You have probably heard it said, “You can accomplish a lot in life by just showing up.” Now this isn’t an excuse for mediocrity once you arrive, but it does contain an element of truth. Especially when it comes to parenting.
The number one rule for creating the home that you have always wanted is “being there.” It starts right here and is just that simple. When that first bundle of joy arrived, you couldn’t think of ever not being there. But life changes. A temporary busy stretch at work becomes semi-permanent. Your child’s strong will, a natural bent he was born with, feels like a reflection of your parenting quality and you lose confidence. Selfish ambition begins to compete with your at home responsibilities. Soon your lofty parenting goals are being swallowed up by fatigue and time pressure. What are Mom and Dad to do?

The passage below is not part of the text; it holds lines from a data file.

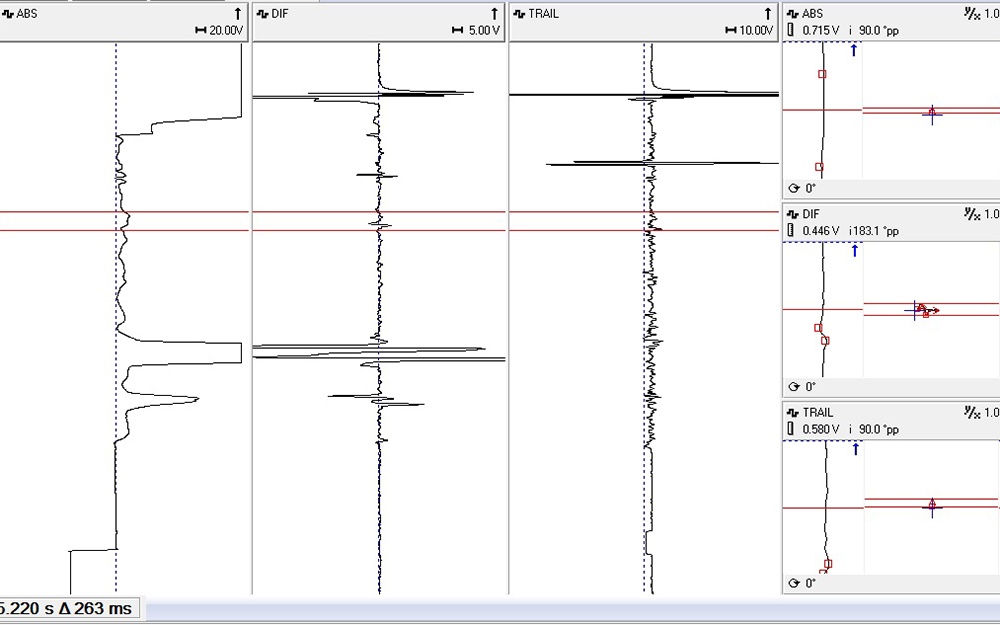Open the ABS strip 20.00V scale setting

pos(219,31)
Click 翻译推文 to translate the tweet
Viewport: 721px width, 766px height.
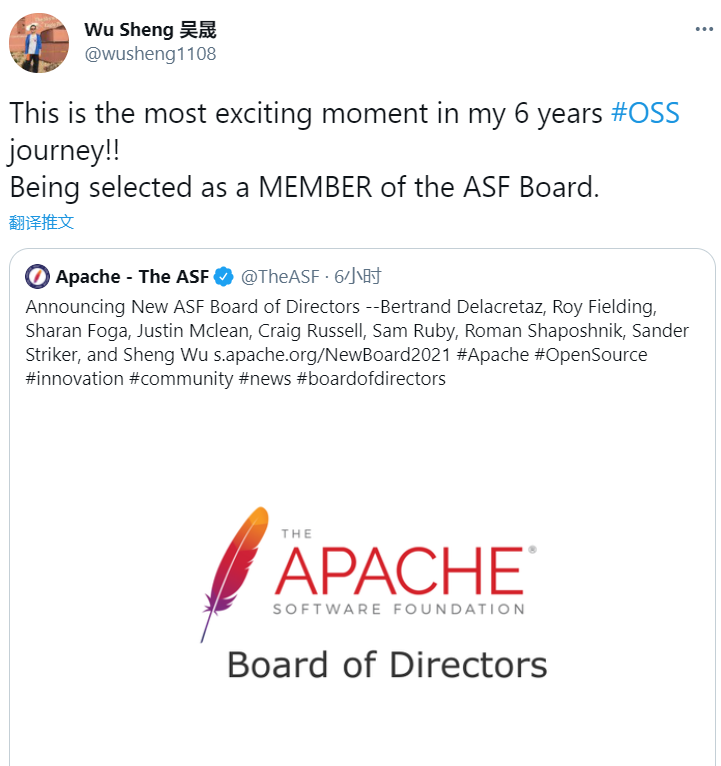[x=42, y=222]
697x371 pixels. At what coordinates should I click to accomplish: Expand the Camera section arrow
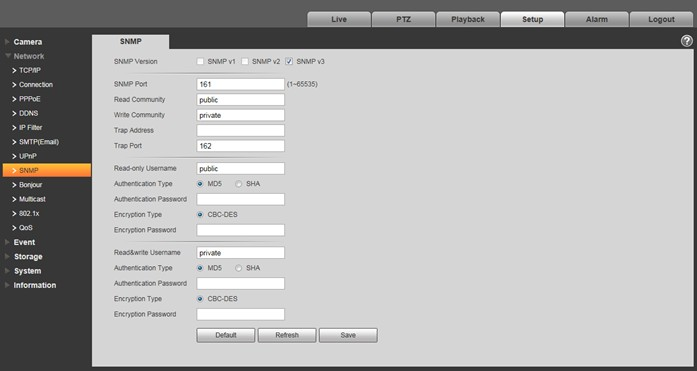tap(7, 42)
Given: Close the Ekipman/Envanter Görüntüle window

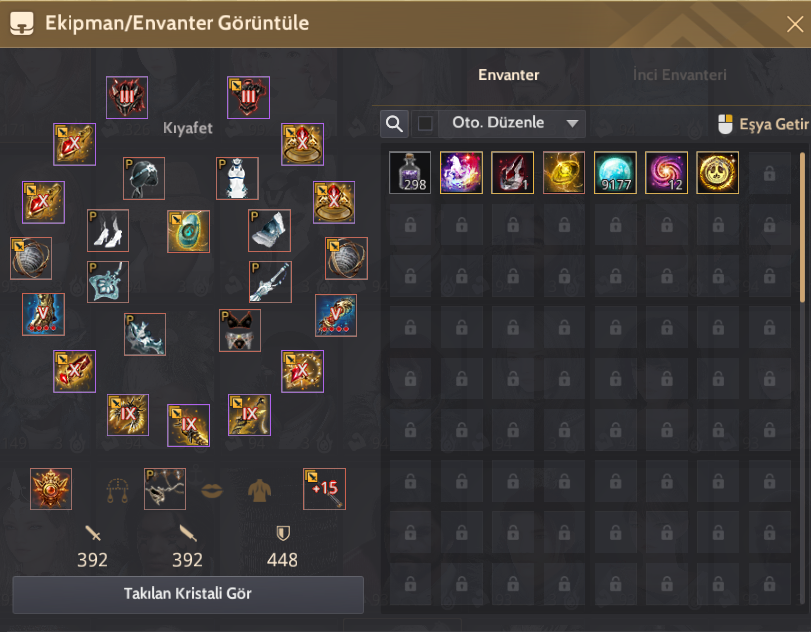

Checking out, which unfortunately is not that uncommon of a reaction, is not an option. Did you hear me? Not an option. So if we are going to see this parenting task through to completion, where do we begin? First, if the downward path described above is your current experience, start by sticking your foot out and slow down the merry-go-round. Remember that rotating playground apparatus we pushed each other around on as kids; hoping to go fast enough that our compatriots lost their grip while we held on for dear life? If you picture your life spinning out of control, as ours has been from time to time, then you can see the need to put your foot in the dirt and slow it down just like we did on the playground.
Don’t know if you have what it takes to slow it down? I know you do. Because you are a parent. You are in charge. You are driving the bus and I am confident that you have what it takes to throw it into a lower gear if you are serious about the task at hand. Always beware of allowing what started as a temporary time of busyness or stress to become a permanent situation.
If you have somehow let the “being there” in your kid’s lives get away from you, it is never too late to get it back. Commit as a couple to a child focus in your home while the children are young. Other things may have to just wait for another stage of life. I did not say “child-centered.” There is an important difference. But “child-focused” is altogether appropriate while your kids are still at home. My friend, Greg Despres, likes to remind parents, “Children of all ages spell love: T-I-M-E.” I wholeheartedly agree. Being there. It’s step one. You can’t parent from the bottom of the stairs.